I am shouting to wake the others. Something like "There is a man in here with a knife!" They are PCVs. Only a few wake.

I call the Security officer. My mobile tells me it is about 05:15. My watch will not be helping me ever again. Then I trot over to the girls hut.

They sliding glass door is wide open. I wake them and make sure they are OK. They are. They just left their door open. Unwise in Tonga.

By now we find that someone, probably a DIFFERENT robber has robbed outside our hut too. Our shorts/swimsuits are gone. Even a pair of old flip-flops have been stolen.

Our security officer arrives so fast I know he has smashed the speed laws. Heavy rain starts. Our friends the police are still on duty. I send out volunteers to check all our huts.

The police arrive. They are concerned about the knife. Usually burglars don't have one. They take it for prints.

I've lost most of my meager possessions including my passport, spare glasses, and most of my clothes and underwear. Plus my irreplaceable backpack etc.

This time we inform the Peace Corps that we are leaving.

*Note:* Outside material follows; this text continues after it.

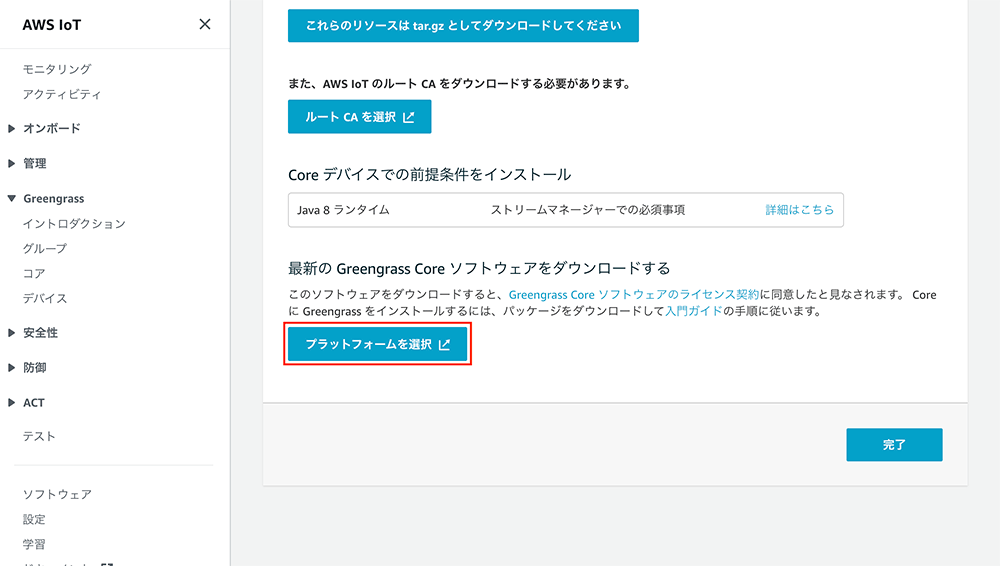Select イントロダクション under Greengrass
The width and height of the screenshot is (1000, 566).
pyautogui.click(x=74, y=224)
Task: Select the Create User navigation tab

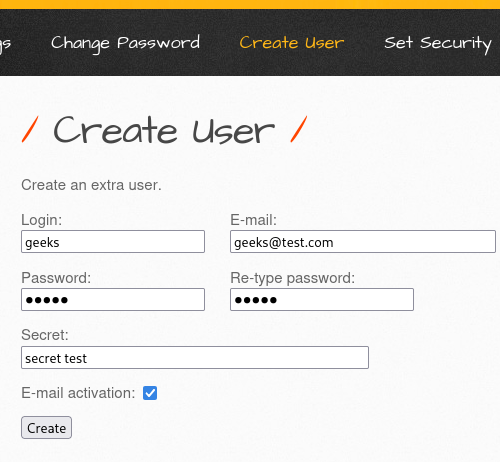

When it is time for breakfast we take all our possessions with us. No one will leave anything in a hut, or leave one person unattended. The nickname for The Friendly Islander Hotel is now Rape Village.

We find out from the police that one of the cars we identified in the area last night has just been involved in an armed robber near my house. So now there is a potential gun connection. Hmmmmm....

One of the PCVs in my tiny hut is still asleep. He slept through the robbery, through the police investigation and as far as I know is still asleep. We will have a hell of a story for him when he awakes.